La Commodity Futures Trading Commission (CFTC) ha solicitado recientemente el rechazo formal de la demanda presentada por CME Group, un referente en los mercados financieros globales. En el centro del conflicto se encuentra la autorización otorgada por el regulador a Kalshi y otras plataformas para ofrecer contratos perpetuos de criptomonedas, clasificándolos como contratos de futuros. CME impugna esta decisión, argumentando que estos instrumentos financieros deberían regularse como «swaps» bajo el estricto marco de la ley Dodd-Frank. Para el gigante de Chicago, esta clasificación facilitaría una competencia desleal y eludiría las salvaguardias regulatorias vigentes.

En un escrito presentado ante un tribunal federal, la CFTC descarta estas acusaciones, calificando la acción de CME como una agitación infundada. El regulador demuestra, con datos en mano, que los volúmenes de transacciones en los contratos de Bitcoin y Ether de CME han seguido creciendo tras la autorización cuestionada, lo que contradice la existencia de cualquier perjuicio competitivo. Según la agencia, si CME perdiera cuota de mercado, esto solo sería atribuible a su propia decisión estratégica de no ofrecer dichos productos, a pesar de que no existe impedimento técnico para hacerlo.

Más allá de esta disputa empresarial, los riesgos afectan la estructura misma del mercado de derivados digitales en Estados Unidos. La calificación jurídica de estos productos es determinante, ya que dicta las condiciones de acceso para actores emergentes como Hyperliquid. Mientras las plazas históricas temen riesgos de manipulación de precios y exigen un registro estricto, los nuevos participantes abogan por un enfoque basado en la realidad económica de los activos. La postura de la CFTC es clara: obstaculizar la aparición de estos instrumentos equivaldría a ignorar la innovación y la libre competencia que el Commodity Exchange Act está destinado a proteger.

El calendario judicial se acelera con una fecha límite fijada para el 2 de octubre para la respuesta de CME. El tribunal deberá decidir sobre la admisibilidad de la demanda, una resolución de gran alcance.

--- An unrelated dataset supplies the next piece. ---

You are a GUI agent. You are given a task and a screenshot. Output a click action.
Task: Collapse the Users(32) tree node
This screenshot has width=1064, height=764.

Si el caso fuera desestimado por falta de perjuicio, se vería reforzado el método de la CFTC —que prioriza aperturas regulatorias pragmáticas ante la ausencia de un marco legislativo federal exhaustivo—. Por el contrario, un cuestionamiento de la calificación jurídica de los contratos perpetuos no solo debilitaría la estrategia de supervisión del regulador, sino que también redibujaría el panorama competitivo de las plataformas de intercambio de criptomonedas en suelo estadounidense.